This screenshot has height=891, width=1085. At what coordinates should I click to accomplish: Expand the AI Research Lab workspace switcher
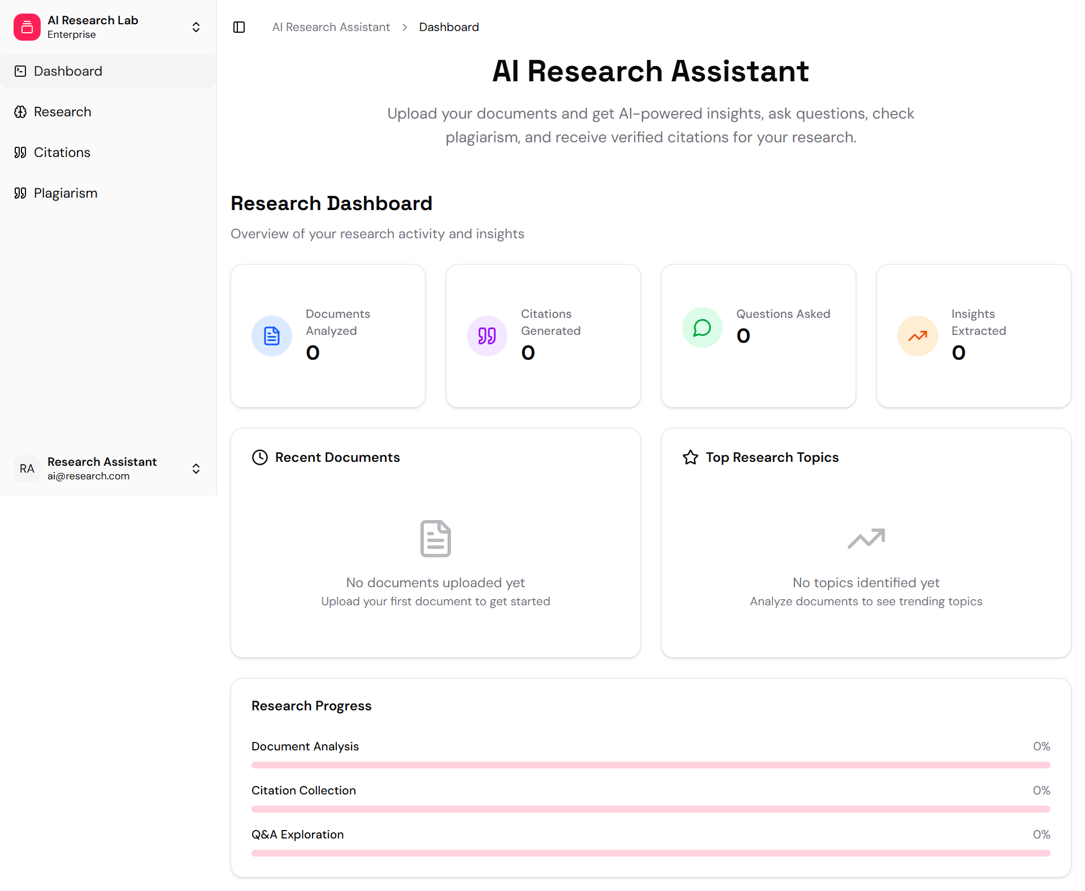coord(196,27)
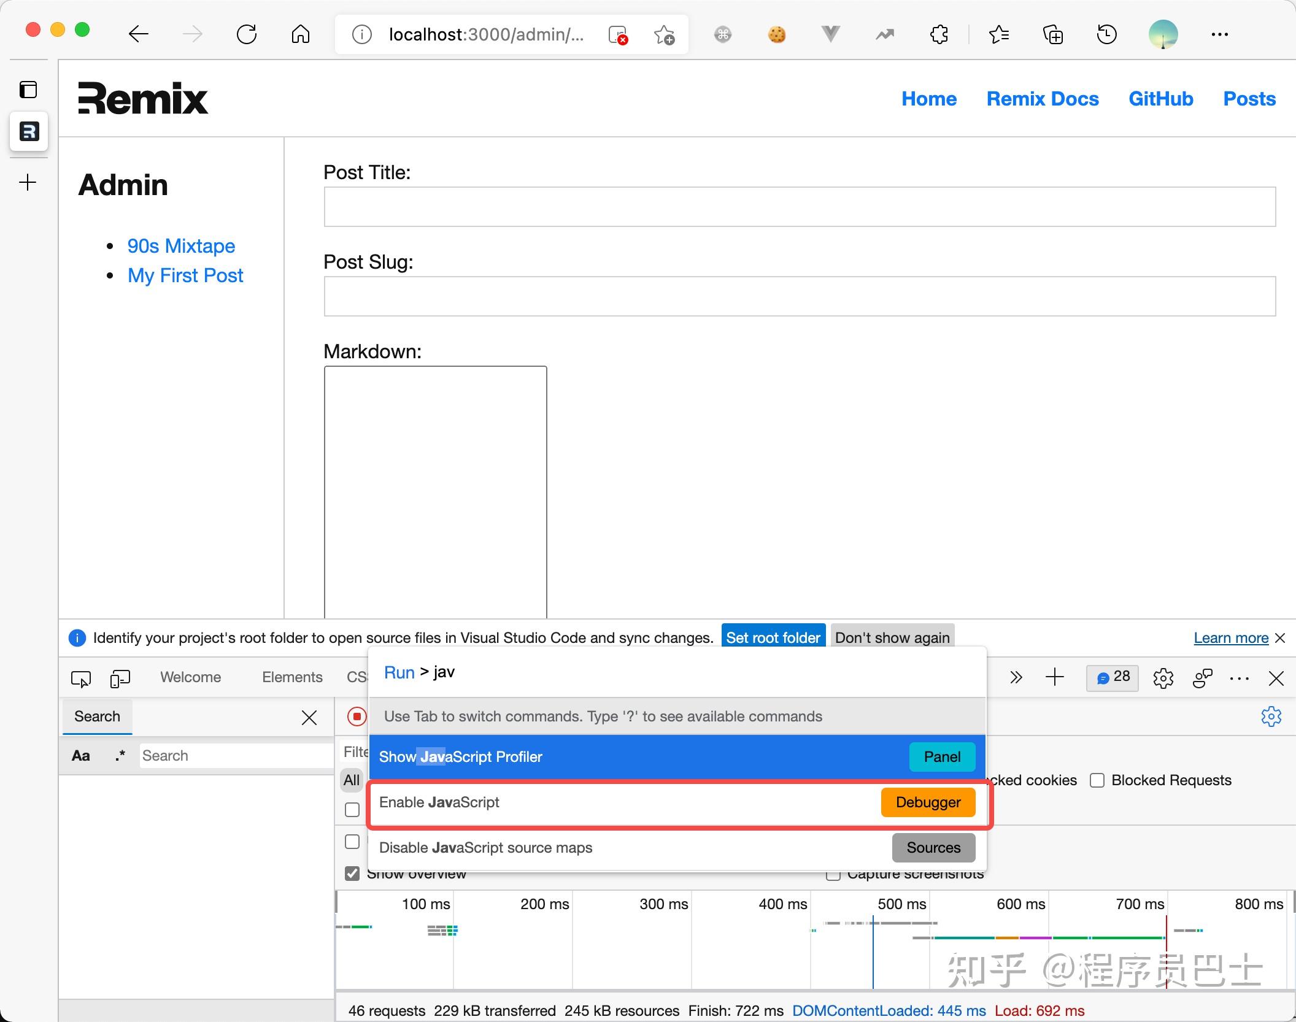Screen dimensions: 1296x1022
Task: Uncheck the Show overview checkbox
Action: 352,874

Task requirements>
All entries above are to be restated exactly, with every image omitted.

Your solution>
This screenshot has height=891, width=1085. At what coordinates should I click to accomplish: Expand the AI Research Lab workspace switcher
coord(196,27)
Screen dimensions: 1296x1022
Task: Uncheck the Show overview checkbox
Action: 352,874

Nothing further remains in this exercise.